Jean Charles Romatet (17 May 1896 - 15 May 1975) was a French military officer who served as a general in World War II. He began his career during World War I as a flying ace credited with seven aerial victories.

Biography

Jean Charles Romatet was born on 17 May 1894 in Borgo, Corsica.

Romatet began his military career during World War I in the French Army on 10 October 1912; after seasoning as a cavalryman, he entered military school as an Aspirant on 12 October 1913. On 5 August 1914, he was appointed as Sous lieutenant. He transferred to the French Air Force on 30 November 1916 as an aerial observer. On 15 January 1917, he was posted to Escadrille 38; on 30 April 1917, he was granted his observer's brevet.

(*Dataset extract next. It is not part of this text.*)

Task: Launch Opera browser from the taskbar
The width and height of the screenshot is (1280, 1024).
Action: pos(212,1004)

A posting to pilot's training came next, starting 7 September 1917. On 8 November, he was awarded his Military Pilot's Brevet. After advanced training, he was posted to Escadrille Spa.76 as a fighter pilot on 22 February 1918. He was transferred to command Escadrille Spa.165. He became a flying ace credited with seven confirmed victories (4 victories with Escadrille Spa.76 and 3 victories with Escadrille Spa.165).

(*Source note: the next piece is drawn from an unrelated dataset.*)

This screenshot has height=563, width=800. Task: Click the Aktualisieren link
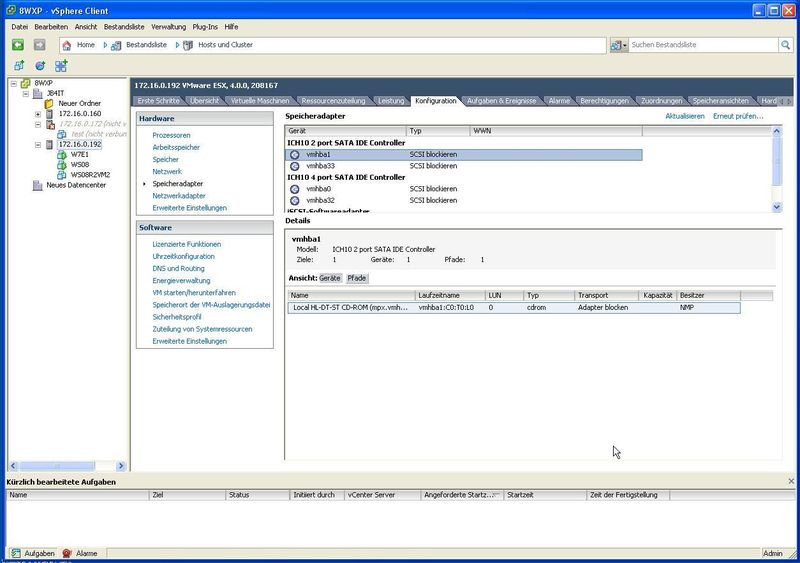(684, 117)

Romatet rose to the rank of General during World War II while commanding Groupe 23 at Laon-Chambly. He later served as Chief of Staff of the Vichy French Air Force from 1940 to 1942.

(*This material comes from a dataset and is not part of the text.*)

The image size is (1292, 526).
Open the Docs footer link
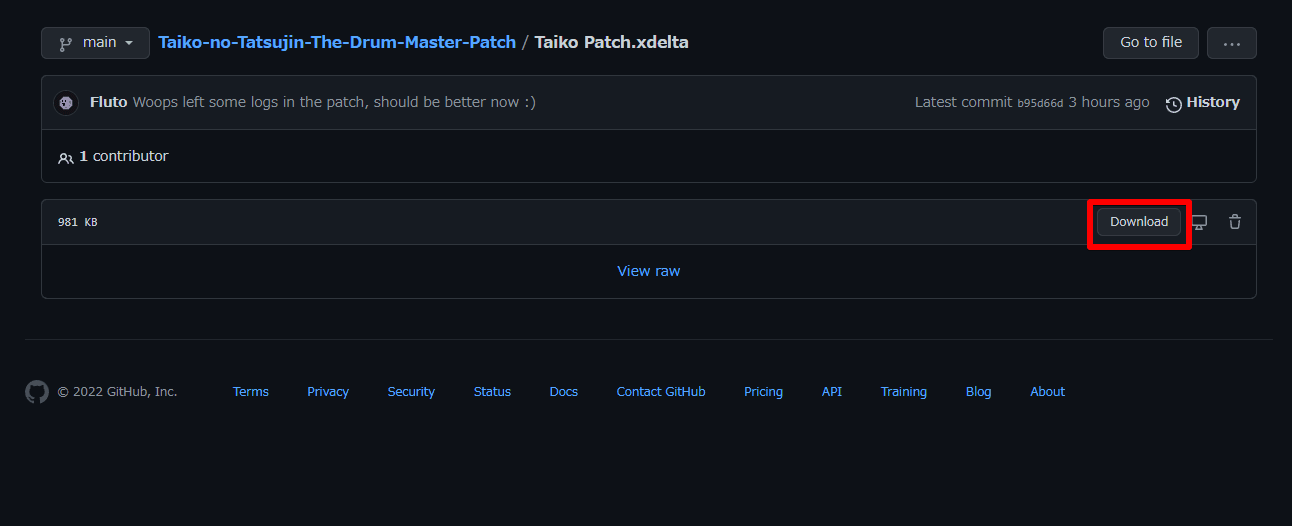pyautogui.click(x=563, y=392)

Jean Charles Romatet died on 15 May 1975.

Career Details

 1932 Lieutenant Colonel - Commanding Officer Air Forces, French West Africa
 1937 Became Temporary Commanding Officer 22nd Air Brigade and Director of Teaching, École de l'Air 
 1938 Attached to the Ministry of National Defence 
 1938 Second Deputy Chief of the Air Staff 
 1939 Promoted to Brigadier-General
 1940 First Deputy Chief of the Air Staff 
 1940-1942 Chief of the Air Staff - promoted to Major-General and later to Lieutenant General

Sources

References
 Franks, Norman; Bailey, Frank (1993). Over the Front: The Complete Record of the Fighter Aces and Units of the United States and French Air Services, 1914–1918. London, UK: Grub Street Publishing. .

1890s births
1975 deaths
French World War I flying aces
French Army officers
French Air Force generals
Chiefs of the Staff of the French Air and Space Force
French military personnel of World War II
Chevaliers of the Légion d'honneur
Recipients of the Croix de Guerre (France)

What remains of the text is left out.